À compléter:
#1 Recopiez, dans le texte sur la récession, le passage qui va de « Les séries américaines » à « capitaliste équitablement réparties. », ces deux extrémités comprises.
#2 Relevez les intitulés suivis d'un point qui ouvrent certains paragraphes du texte sur la récession.

------ Texte à lire

Alter thèse. Maintenant une autre version. Ce n’est pas la finance qui a causé la récession mais en fait, les processus sont systémiques. Autrement dit, le système économique vivait dans un état de déséquilibre. Trop de pression, de crédit. Et à un moment, les niveaux des indicateurs paniquent et un nouvel état s’installe. Correspondant à l’économie réelle. Il y a eu trop de crédits distribués, trop de produits spéculatifs, trop de déséquilibre dans les solvabilités, si bien que ceux qui ont trop d’argent ne le dépensent pas et ceux qui pourraient le dépenser pour des biens basiques ne le peuvent pas parce que la monnaie a été siphonnée par une caste économique supérieure et transnationale. Autre ajustement, l’emploi. Compte-tenu de la structure du système, il n’y a un excès de travailleurs par rapport aux emplois nécessaires pour entretenir le système et lui faire produire pour les besoins des classes moyennes, ajoutés aux désirs des classes supérieures. Le chômage est lui aussi une variable qui se réajuste et correspond à la mise en place du nouveau régime de croissance molle, voire de modeste récession.
Interrogation. Posons-nous la question de ce déséquilibre. Nous savons que ne pouvant augmenter les salaires, les Etats ont encouragé la distribution des crédits pour que les gens achètent, pour la croissance, et pour le profit des banques. Mais les gens n’ont plus pu rembourser. Fred Foldvary, notre facétieux et génial éditorialiste de progress report, avait souligné que depuis trente ans à peu près, ou disons en étant prudent 20 ans, donc après le tournant Reagan, la courbe du salaire médian n’avait pas suivi celle de la croissance. Autrement dit, tous ces dollars créés en conjonction avec le système production, eh bien les gens n’en ont pas vu la couleur. On devine à qui a profité l’élévation du niveau matériel. A un cinquième du pays disons pour donner une évaluation. Cela peut être le tiers ou plus à la limite. Ainsi, 60 à 80 % des citoyens américains n’ont pas bénéficié des fruits de la croissance.
Explication. Ce qui nous conduit au paradoxe démocratique. Comment, dans un pays où on peut exprimer librement, où il y a des médias, des journaux, des bons professeurs, d’excellents journalistes, les citoyens conduisent au pouvoir des gouvernants dont le résultat au final est de favoriser la captation des richesses produites par une minorité ? Plusieurs explications sont plausibles et sans doute complémentaires. J’en soulignerai une. Le rêve américain. Chaque individu a besoin d’une motivation, d’un horizon pour avancer. En dépit d’une intense religiosité, l’Américain moyen a des rêves matérialistes. Qui ne peuvent se réaliser que dans une société économiquement inégalitaire. Mais le droit est essentiel. Il faut un jeu équitable. C’est d’ailleurs le principe du jeu. Il y a quelques gros gagnants parce qu’il y a beaucoup de perdants. Nous pourrions dire à la limite que le ressort de ce système capitaliste qu’on connaît, c’est la « dépravation » humaine. Dans les classes moyennes, c’est l’envie, et chez les élites, c’est la vénalité.
Les séries américaines semblent dévoiler ce marasme matérialiste. Mais qui sait si la vénalité ne dépasse par la fiction ! (5 centimes d’euros seront reversés à Bernadette)
Conclusion. Il ne s’agit pas de réformer, réguler ou humaniser le capitalisme. La seule solution, c’est une réforme, ou plutôt une transformation de l’homme, surtout intérieure, spirituelle. L’homme égaré dans le consumérisme qui ne sait plus inventer un bien vivre ensemble et pour tous avec des moyens conséquents mais pas démesurés. Juste en rapport avec les capacités productives du système capitaliste équitablement réparties.

------------
------ Entrées répertoriées

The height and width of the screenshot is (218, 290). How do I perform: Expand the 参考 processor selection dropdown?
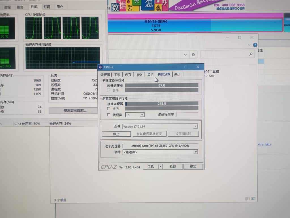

------------
------ Entrées répertoriées

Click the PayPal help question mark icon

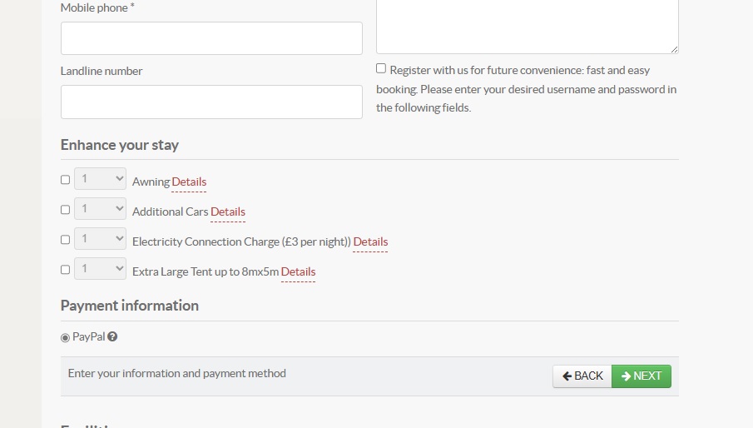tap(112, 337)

------------

Liste des solutions:
#1
Les séries américaines semblent dévoiler ce marasme matérialiste. Mais qui sait si la vénalité ne dépasse par la fiction ! (5 centimes d’euros seront reversés à Bernadette)
Conclusion. Il ne s’agit pas de réformer, réguler ou humaniser le capitalisme. La seule solution, c’est une réforme, ou plutôt une transformation de l’homme, surtout intérieure, spirituelle. L’homme égaré dans le consumérisme qui ne sait plus inventer un bien vivre ensemble et pour tous avec des moyens conséquents mais pas démesurés. Juste en rapport avec les capacités productives du système capitaliste équitablement réparties.

#2
Alter thèse
Interrogation
Explication
Conclusion